When assessing the situation, the following are studied: condition of transportation routes; security of material resources; the availability and condition of the delivery vehicle; probable sanitary losses in battle and the possibility of providing medical care to the wounded and sick; the probable failure of equipment and the possibility of its restoration; economic condition of the area of ​​operations; the degree of the enemy's likely impact on the rear facilities; radiation, chemical and bacteriological conditions; the influence of the nature of the terrain, weather and seasons on the organization and work of the rear.

As a result of studying the situation, the deputy commanders for logistics and armaments, the chiefs of services must determine what the rear has to provide troops in preparation for and during the battle, in what conditions it will have to work, and what measures must be taken to eliminate the causes that impede the performance of tasks.

brigade commander(separate battalion), when deciding on combat operations, determines the main issues of organizing the rear in battle and the tasks of material, technical and medical support for the troops and usually indicates:

The location of the rear of the brigade (separate battalion) and the direction of its movement;

Ways of delivery and evacuation;

The size and timing of the creation of stocks of material resources in subdivisions and units;

Main activities for technical and medical support;

Forces and means allocated, if necessary, to help the rear.

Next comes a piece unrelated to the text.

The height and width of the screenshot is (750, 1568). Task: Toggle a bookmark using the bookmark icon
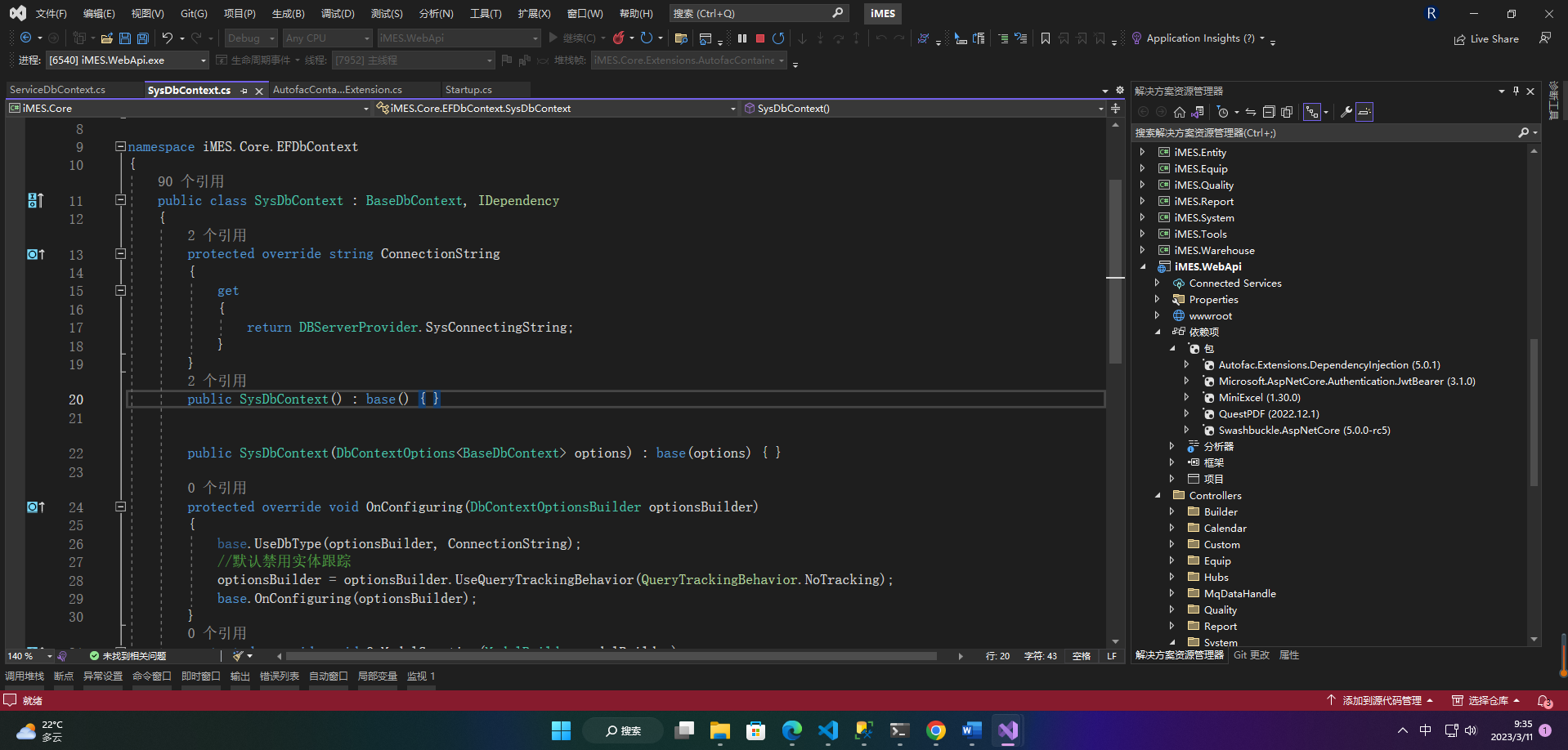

The deputy commander of the brigade (division) for logistics, in accordance with the instructions of the commander, makes a decision on the organization of the rear and the supply of materiel.

In your decision deputy commander for logistics determines:

Separation of the rear of the brigade and the order of its movement during the battle;

Ways of delivery and evacuation;

The sequence and timing of the supply of materiel to units (subdivisions);

Measures to protect the rear from weapons of mass destruction, its defense and protection;

Rear management organization.

Tasks for the rear are communicated to the performers by order, and in some cases - by order for the rear of the brigade.

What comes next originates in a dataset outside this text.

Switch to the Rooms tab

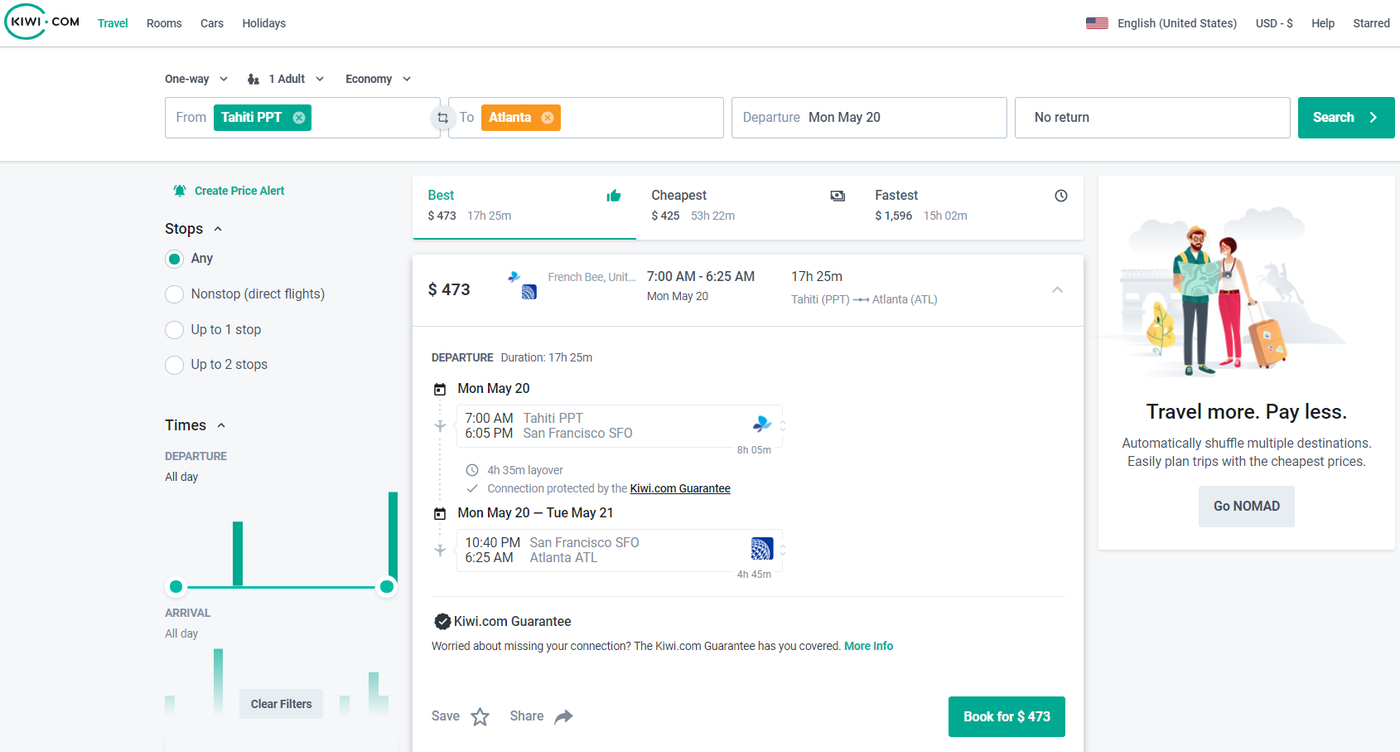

The deputy commander of the unit for armaments, the chiefs of the military branches, special troops and services give orders to the subordinate chiefs of the services and commanders of subunits on matters of material and technical support.

The logistics plan is developed by the deputy commander for logistics for the period of the assigned task, displayed on the map, agreed with the headquarters and approved by the brigade (separate battalion) commander.

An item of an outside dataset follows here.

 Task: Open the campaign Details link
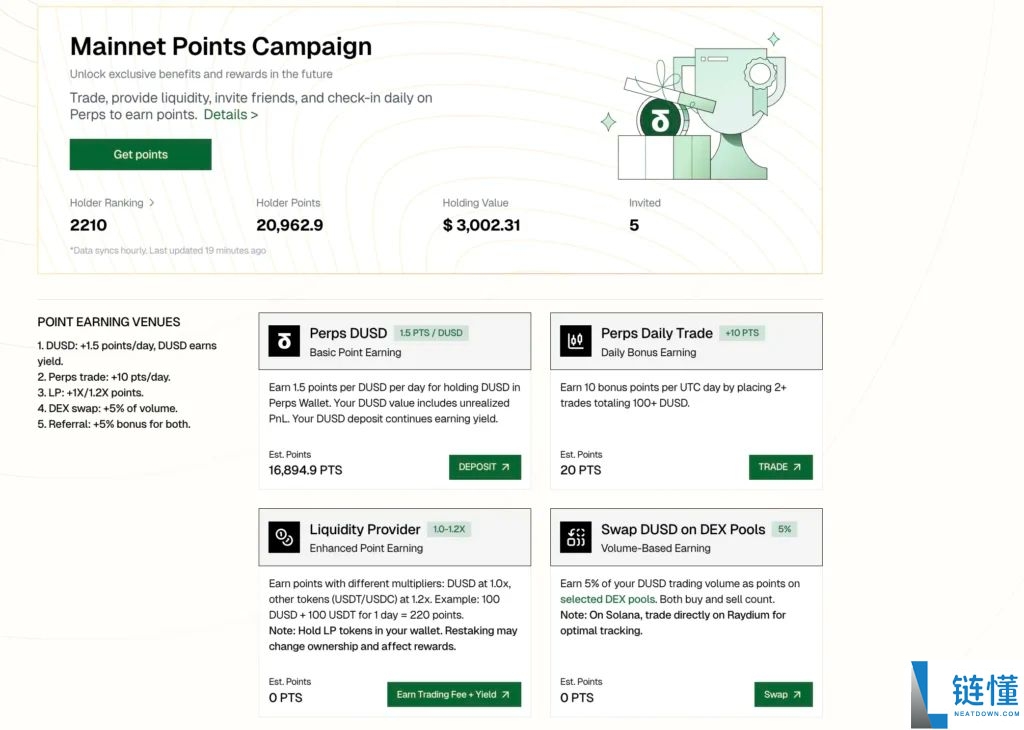230,115
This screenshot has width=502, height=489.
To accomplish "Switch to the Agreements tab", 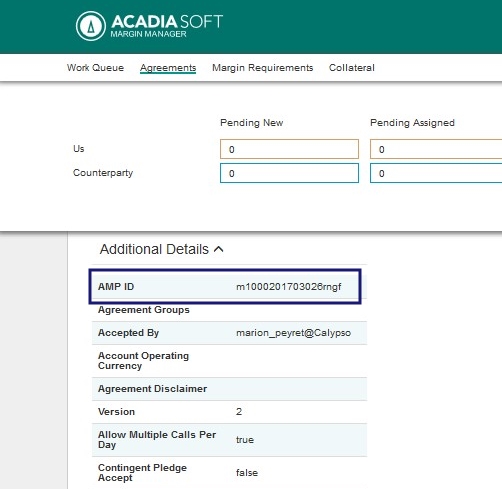I will [x=168, y=68].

The logistic plan usually specifies:

Location areas and the procedure for moving rear units and subunits, routes of supply and evacuation before and during hostilities;

Calculation of material support, volume and organization of delivery, procedure for refueling military equipment;

The procedure for using medical units and units, organizing the evacuation of the wounded and sick;

Organization of protection, defense and protection of the rear;

Place, time of deployment of the rear command post, organization of communications.

Connection Services Managers(parts) draw up appropriate plans (calculations) for the material, technical and medical support of the troops, approved accordingly by the commander or his deputy for logistics.

The deputy commander of a formation (unit) in the rear, within the established time limits, provides the superior head with a summary (report) on the rear, and the heads of services - the corresponding reports (reports) on their services.

The summary (report) on the rear usually indicates:

Placement of rear units (subdivisions), transport and evacuation routes;

Provision with ammunition, fuel, food and clothing in settlement and supply units;

Availability and condition of delivery vehicles;

The presence of the wounded and sick;

General conclusions about the state of the rear and security of the troops, indicating what the troops especially need.

Depending on the situation, the summary (report) on the rear indicates the degree of training of the rear personnel, the presence of contaminated materiel, areas and sections of supply and evacuation routes with a high level of radiation, and other specific data.